*EXERCISE AIM*
In the records below, the line with "Where should I" opens the range and the line with "Viewport: 1920px width, 1080px height." closes it; print that range exactly and nothing else.

*Stored items from a collection*
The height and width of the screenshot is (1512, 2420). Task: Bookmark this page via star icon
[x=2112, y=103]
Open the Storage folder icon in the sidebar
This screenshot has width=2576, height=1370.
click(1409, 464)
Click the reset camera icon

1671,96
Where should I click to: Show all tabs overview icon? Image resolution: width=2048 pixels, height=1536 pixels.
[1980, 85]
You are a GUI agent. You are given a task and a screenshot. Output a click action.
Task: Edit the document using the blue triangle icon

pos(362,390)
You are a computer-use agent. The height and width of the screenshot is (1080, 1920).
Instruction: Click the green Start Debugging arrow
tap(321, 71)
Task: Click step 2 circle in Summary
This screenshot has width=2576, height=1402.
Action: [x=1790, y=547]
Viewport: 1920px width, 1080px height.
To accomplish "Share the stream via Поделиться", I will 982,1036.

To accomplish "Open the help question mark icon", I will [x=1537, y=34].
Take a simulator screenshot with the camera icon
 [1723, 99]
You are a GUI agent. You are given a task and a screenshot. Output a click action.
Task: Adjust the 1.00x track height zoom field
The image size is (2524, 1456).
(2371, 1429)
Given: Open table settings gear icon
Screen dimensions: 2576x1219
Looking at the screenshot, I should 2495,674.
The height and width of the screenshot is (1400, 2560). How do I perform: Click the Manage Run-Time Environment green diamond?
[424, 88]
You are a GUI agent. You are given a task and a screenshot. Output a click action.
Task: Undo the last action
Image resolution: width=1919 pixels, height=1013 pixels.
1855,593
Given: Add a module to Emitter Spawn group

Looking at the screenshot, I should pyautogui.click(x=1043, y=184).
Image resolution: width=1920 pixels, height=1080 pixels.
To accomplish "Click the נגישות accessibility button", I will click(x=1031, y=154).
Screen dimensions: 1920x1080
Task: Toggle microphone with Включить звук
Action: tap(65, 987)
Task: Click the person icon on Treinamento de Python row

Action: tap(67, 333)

*REPLY TO THE TASK*
Where should I click to: Show all tabs overview icon? Image resolution: width=2048 pixels, height=1536 pixels.
[1980, 85]
You are a GUI agent. You are given a task and a screenshot. Output a click action.
Task: Edit the document using the blue triangle icon

pos(362,390)
You are a computer-use agent. The height and width of the screenshot is (1080, 1920).
Instruction: Click the green Start Debugging arrow
tap(321, 71)
Task: Click step 2 circle in Summary
This screenshot has width=2576, height=1402.
Action: [x=1790, y=547]
Viewport: 1920px width, 1080px height.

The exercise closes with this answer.